Exercise prompt :: Without changing a single word, restate the entries below.

Data records ::
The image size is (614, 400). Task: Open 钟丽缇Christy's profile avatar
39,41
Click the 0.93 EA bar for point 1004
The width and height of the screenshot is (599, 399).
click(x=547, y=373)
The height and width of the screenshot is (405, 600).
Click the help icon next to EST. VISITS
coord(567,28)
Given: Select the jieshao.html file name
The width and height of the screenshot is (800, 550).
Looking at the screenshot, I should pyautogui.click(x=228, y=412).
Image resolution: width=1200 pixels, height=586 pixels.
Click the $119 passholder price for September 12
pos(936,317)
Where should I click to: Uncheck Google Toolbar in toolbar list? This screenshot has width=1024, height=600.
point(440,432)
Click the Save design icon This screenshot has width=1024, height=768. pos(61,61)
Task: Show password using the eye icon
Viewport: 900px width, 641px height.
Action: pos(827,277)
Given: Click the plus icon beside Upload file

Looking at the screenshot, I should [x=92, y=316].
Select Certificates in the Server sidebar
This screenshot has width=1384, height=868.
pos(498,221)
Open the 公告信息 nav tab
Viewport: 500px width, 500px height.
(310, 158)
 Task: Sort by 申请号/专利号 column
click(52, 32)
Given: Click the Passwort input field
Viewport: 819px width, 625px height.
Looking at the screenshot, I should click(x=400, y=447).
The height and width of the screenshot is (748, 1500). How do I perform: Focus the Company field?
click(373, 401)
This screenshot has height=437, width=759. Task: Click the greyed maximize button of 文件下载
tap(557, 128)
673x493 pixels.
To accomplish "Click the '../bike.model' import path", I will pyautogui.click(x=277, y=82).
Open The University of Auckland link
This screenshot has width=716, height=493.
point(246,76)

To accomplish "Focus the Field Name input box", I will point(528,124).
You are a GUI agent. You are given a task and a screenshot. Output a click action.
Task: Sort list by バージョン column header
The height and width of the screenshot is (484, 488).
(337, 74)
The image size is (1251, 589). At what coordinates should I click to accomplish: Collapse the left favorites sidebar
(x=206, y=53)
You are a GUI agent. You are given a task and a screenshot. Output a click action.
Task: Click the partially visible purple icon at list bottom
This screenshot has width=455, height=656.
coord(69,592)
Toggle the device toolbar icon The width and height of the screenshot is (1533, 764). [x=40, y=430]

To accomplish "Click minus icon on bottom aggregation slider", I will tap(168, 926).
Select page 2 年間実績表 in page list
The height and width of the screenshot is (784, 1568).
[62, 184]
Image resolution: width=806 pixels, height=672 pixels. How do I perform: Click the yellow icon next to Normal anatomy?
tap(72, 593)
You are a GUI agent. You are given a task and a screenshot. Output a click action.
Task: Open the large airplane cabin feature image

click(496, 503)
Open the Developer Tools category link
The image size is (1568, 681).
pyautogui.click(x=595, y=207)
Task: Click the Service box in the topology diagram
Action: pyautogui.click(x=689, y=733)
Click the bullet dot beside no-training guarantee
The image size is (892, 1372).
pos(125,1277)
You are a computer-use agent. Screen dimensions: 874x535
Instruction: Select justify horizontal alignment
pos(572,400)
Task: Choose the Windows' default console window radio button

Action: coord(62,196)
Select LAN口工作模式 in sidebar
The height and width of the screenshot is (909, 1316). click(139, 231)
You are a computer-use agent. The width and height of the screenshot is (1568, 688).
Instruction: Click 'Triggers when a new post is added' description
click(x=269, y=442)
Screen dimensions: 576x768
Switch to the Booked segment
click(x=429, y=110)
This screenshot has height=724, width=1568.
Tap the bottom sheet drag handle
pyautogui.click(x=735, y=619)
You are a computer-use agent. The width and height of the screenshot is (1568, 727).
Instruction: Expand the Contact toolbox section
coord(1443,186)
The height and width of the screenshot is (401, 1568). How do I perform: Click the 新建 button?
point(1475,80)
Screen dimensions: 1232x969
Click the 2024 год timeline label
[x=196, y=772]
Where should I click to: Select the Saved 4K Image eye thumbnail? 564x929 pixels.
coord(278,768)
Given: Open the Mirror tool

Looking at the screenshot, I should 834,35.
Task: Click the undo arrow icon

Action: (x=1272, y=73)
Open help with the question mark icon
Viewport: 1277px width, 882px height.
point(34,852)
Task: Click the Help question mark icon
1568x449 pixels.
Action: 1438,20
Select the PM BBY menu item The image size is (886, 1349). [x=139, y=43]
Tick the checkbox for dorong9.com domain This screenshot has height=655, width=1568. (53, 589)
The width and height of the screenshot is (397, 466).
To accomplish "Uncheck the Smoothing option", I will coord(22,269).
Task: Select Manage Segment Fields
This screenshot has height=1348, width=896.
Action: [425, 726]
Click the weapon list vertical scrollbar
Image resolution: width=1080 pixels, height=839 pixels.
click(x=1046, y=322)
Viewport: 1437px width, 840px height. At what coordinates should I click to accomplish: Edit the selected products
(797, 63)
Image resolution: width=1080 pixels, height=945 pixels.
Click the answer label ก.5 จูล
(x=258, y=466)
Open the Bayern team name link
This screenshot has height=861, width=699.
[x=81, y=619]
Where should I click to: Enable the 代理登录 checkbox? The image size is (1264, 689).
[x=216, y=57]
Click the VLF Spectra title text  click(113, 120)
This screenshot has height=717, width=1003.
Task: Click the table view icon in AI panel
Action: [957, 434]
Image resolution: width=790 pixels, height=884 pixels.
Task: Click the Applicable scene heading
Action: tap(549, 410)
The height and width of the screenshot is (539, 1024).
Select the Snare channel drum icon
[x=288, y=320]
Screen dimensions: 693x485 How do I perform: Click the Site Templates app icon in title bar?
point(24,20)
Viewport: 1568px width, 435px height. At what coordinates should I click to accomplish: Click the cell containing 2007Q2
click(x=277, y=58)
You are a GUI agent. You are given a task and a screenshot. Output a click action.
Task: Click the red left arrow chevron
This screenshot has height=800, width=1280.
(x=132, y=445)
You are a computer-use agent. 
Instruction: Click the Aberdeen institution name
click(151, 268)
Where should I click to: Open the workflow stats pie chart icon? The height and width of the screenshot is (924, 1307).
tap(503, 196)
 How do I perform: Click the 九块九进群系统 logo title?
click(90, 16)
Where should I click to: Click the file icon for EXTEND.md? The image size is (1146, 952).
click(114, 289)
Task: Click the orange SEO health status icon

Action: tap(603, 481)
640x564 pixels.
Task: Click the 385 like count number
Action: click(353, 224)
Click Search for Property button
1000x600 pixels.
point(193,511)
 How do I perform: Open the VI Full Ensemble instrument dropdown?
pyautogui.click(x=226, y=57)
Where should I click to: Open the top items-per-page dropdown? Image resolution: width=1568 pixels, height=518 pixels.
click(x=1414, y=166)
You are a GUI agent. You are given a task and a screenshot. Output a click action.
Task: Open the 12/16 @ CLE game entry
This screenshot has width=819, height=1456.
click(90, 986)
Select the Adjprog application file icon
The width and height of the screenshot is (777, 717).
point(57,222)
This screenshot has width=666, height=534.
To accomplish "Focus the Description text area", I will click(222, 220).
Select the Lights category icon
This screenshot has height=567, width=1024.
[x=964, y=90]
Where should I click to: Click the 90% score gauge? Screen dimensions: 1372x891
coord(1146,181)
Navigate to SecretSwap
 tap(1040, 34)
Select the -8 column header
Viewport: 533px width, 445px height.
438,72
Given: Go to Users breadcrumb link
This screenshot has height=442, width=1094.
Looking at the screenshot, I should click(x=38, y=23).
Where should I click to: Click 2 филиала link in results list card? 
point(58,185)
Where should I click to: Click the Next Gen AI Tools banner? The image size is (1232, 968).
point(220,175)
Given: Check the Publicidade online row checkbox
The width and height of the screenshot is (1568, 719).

Solution to the problem ::
The image size is (614, 400). Task: Open 钟丽缇Christy's profile avatar
39,41
Click the 0.93 EA bar for point 1004
The width and height of the screenshot is (599, 399).
click(x=547, y=373)
The height and width of the screenshot is (405, 600).
Click the help icon next to EST. VISITS
coord(567,28)
Given: Select the jieshao.html file name
The width and height of the screenshot is (800, 550).
Looking at the screenshot, I should pyautogui.click(x=228, y=412).
Image resolution: width=1200 pixels, height=586 pixels.
Click the $119 passholder price for September 12
pos(936,317)
Where should I click to: Uncheck Google Toolbar in toolbar list? This screenshot has width=1024, height=600.
point(440,432)
Click the Save design icon This screenshot has width=1024, height=768. pos(61,61)
Task: Show password using the eye icon
Viewport: 900px width, 641px height.
Action: pos(827,277)
Given: Click the plus icon beside Upload file

Looking at the screenshot, I should [x=92, y=316].
Select Certificates in the Server sidebar
This screenshot has width=1384, height=868.
pos(498,221)
Open the 公告信息 nav tab
Viewport: 500px width, 500px height.
(310, 158)
 Task: Sort by 申请号/专利号 column
click(52, 32)
Given: Click the Passwort input field
Viewport: 819px width, 625px height.
Looking at the screenshot, I should click(x=400, y=447).
The height and width of the screenshot is (748, 1500). How do I perform: Focus the Company field?
click(373, 401)
This screenshot has height=437, width=759. Task: Click the greyed maximize button of 文件下载
tap(557, 128)
673x493 pixels.
To accomplish "Click the '../bike.model' import path", I will pyautogui.click(x=277, y=82).
Open The University of Auckland link
This screenshot has width=716, height=493.
point(246,76)

To accomplish "Focus the Field Name input box", I will point(528,124).
You are a GUI agent. You are given a task and a screenshot. Output a click action.
Task: Sort list by バージョン column header
The height and width of the screenshot is (484, 488).
(337, 74)
The image size is (1251, 589). At what coordinates should I click to accomplish: Collapse the left favorites sidebar
(x=206, y=53)
You are a GUI agent. You are given a task and a screenshot. Output a click action.
Task: Click the partially visible purple icon at list bottom
This screenshot has width=455, height=656.
coord(69,592)
Toggle the device toolbar icon The width and height of the screenshot is (1533, 764). [x=40, y=430]

To accomplish "Click minus icon on bottom aggregation slider", I will tap(168, 926).
Select page 2 年間実績表 in page list
The height and width of the screenshot is (784, 1568).
[62, 184]
Image resolution: width=806 pixels, height=672 pixels. How do I perform: Click the yellow icon next to Normal anatomy?
tap(72, 593)
You are a GUI agent. You are given a task and a screenshot. Output a click action.
Task: Open the large airplane cabin feature image

click(496, 503)
Open the Developer Tools category link
The image size is (1568, 681).
pyautogui.click(x=595, y=207)
Task: Click the Service box in the topology diagram
Action: pyautogui.click(x=689, y=733)
Click the bullet dot beside no-training guarantee
The image size is (892, 1372).
pos(125,1277)
You are a computer-use agent. Screen dimensions: 874x535
Instruction: Select justify horizontal alignment
pos(572,400)
Task: Choose the Windows' default console window radio button

Action: coord(62,196)
Select LAN口工作模式 in sidebar
The height and width of the screenshot is (909, 1316). click(139, 231)
You are a computer-use agent. The width and height of the screenshot is (1568, 688).
Instruction: Click 'Triggers when a new post is added' description
click(x=269, y=442)
Screen dimensions: 576x768
Switch to the Booked segment
click(x=429, y=110)
This screenshot has height=724, width=1568.
Tap the bottom sheet drag handle
pyautogui.click(x=735, y=619)
You are a computer-use agent. The width and height of the screenshot is (1568, 727).
Instruction: Expand the Contact toolbox section
coord(1443,186)
The height and width of the screenshot is (401, 1568). How do I perform: Click the 新建 button?
point(1475,80)
Screen dimensions: 1232x969
Click the 2024 год timeline label
[x=196, y=772]
Where should I click to: Select the Saved 4K Image eye thumbnail? 564x929 pixels.
coord(278,768)
Given: Open the Mirror tool

Looking at the screenshot, I should 834,35.
Task: Click the undo arrow icon

Action: (x=1272, y=73)
Open help with the question mark icon
Viewport: 1277px width, 882px height.
point(34,852)
Task: Click the Help question mark icon
1568x449 pixels.
Action: 1438,20
Select the PM BBY menu item The image size is (886, 1349). [x=139, y=43]
Tick the checkbox for dorong9.com domain This screenshot has height=655, width=1568. (53, 589)
The width and height of the screenshot is (397, 466).
To accomplish "Uncheck the Smoothing option", I will coord(22,269).
Task: Select Manage Segment Fields
This screenshot has height=1348, width=896.
Action: [425, 726]
Click the weapon list vertical scrollbar
Image resolution: width=1080 pixels, height=839 pixels.
click(x=1046, y=322)
Viewport: 1437px width, 840px height. At what coordinates should I click to accomplish: Edit the selected products
(797, 63)
Image resolution: width=1080 pixels, height=945 pixels.
Click the answer label ก.5 จูล
(x=258, y=466)
Open the Bayern team name link
This screenshot has height=861, width=699.
[x=81, y=619]
Where should I click to: Enable the 代理登录 checkbox? The image size is (1264, 689).
[x=216, y=57]
Click the VLF Spectra title text  click(113, 120)
This screenshot has height=717, width=1003.
Task: Click the table view icon in AI panel
Action: [957, 434]
Image resolution: width=790 pixels, height=884 pixels.
Task: Click the Applicable scene heading
Action: tap(549, 410)
The height and width of the screenshot is (539, 1024).
Select the Snare channel drum icon
[x=288, y=320]
Screen dimensions: 693x485 How do I perform: Click the Site Templates app icon in title bar?
point(24,20)
Viewport: 1568px width, 435px height. At what coordinates should I click to accomplish: Click the cell containing 2007Q2
click(x=277, y=58)
You are a GUI agent. You are given a task and a screenshot. Output a click action.
Task: Click the red left arrow chevron
This screenshot has height=800, width=1280.
(x=132, y=445)
You are a computer-use agent. 
Instruction: Click the Aberdeen institution name
click(151, 268)
Where should I click to: Open the workflow stats pie chart icon? The height and width of the screenshot is (924, 1307).
tap(503, 196)
 How do I perform: Click the 九块九进群系统 logo title?
click(90, 16)
Where should I click to: Click the file icon for EXTEND.md? The image size is (1146, 952).
click(114, 289)
Task: Click the orange SEO health status icon

Action: tap(603, 481)
640x564 pixels.
Task: Click the 385 like count number
Action: click(353, 224)
Click Search for Property button
1000x600 pixels.
point(193,511)
 How do I perform: Open the VI Full Ensemble instrument dropdown?
pyautogui.click(x=226, y=57)
Where should I click to: Open the top items-per-page dropdown? Image resolution: width=1568 pixels, height=518 pixels.
click(x=1414, y=166)
You are a GUI agent. You are given a task and a screenshot. Output a click action.
Task: Open the 12/16 @ CLE game entry
This screenshot has width=819, height=1456.
click(90, 986)
Select the Adjprog application file icon
The width and height of the screenshot is (777, 717).
point(57,222)
This screenshot has width=666, height=534.
To accomplish "Focus the Description text area", I will click(222, 220).
Select the Lights category icon
This screenshot has height=567, width=1024.
[x=964, y=90]
Where should I click to: Click the 90% score gauge? Screen dimensions: 1372x891
coord(1146,181)
Navigate to SecretSwap
 tap(1040, 34)
Select the -8 column header
Viewport: 533px width, 445px height.
438,72
Given: Go to Users breadcrumb link
This screenshot has height=442, width=1094.
Looking at the screenshot, I should click(x=38, y=23).
Where should I click to: Click 2 филиала link in results list card? 
point(58,185)
Where should I click to: Click the Next Gen AI Tools banner? The image size is (1232, 968).
point(220,175)
Given: Check the Publicidade online row checkbox
The width and height of the screenshot is (1568, 719).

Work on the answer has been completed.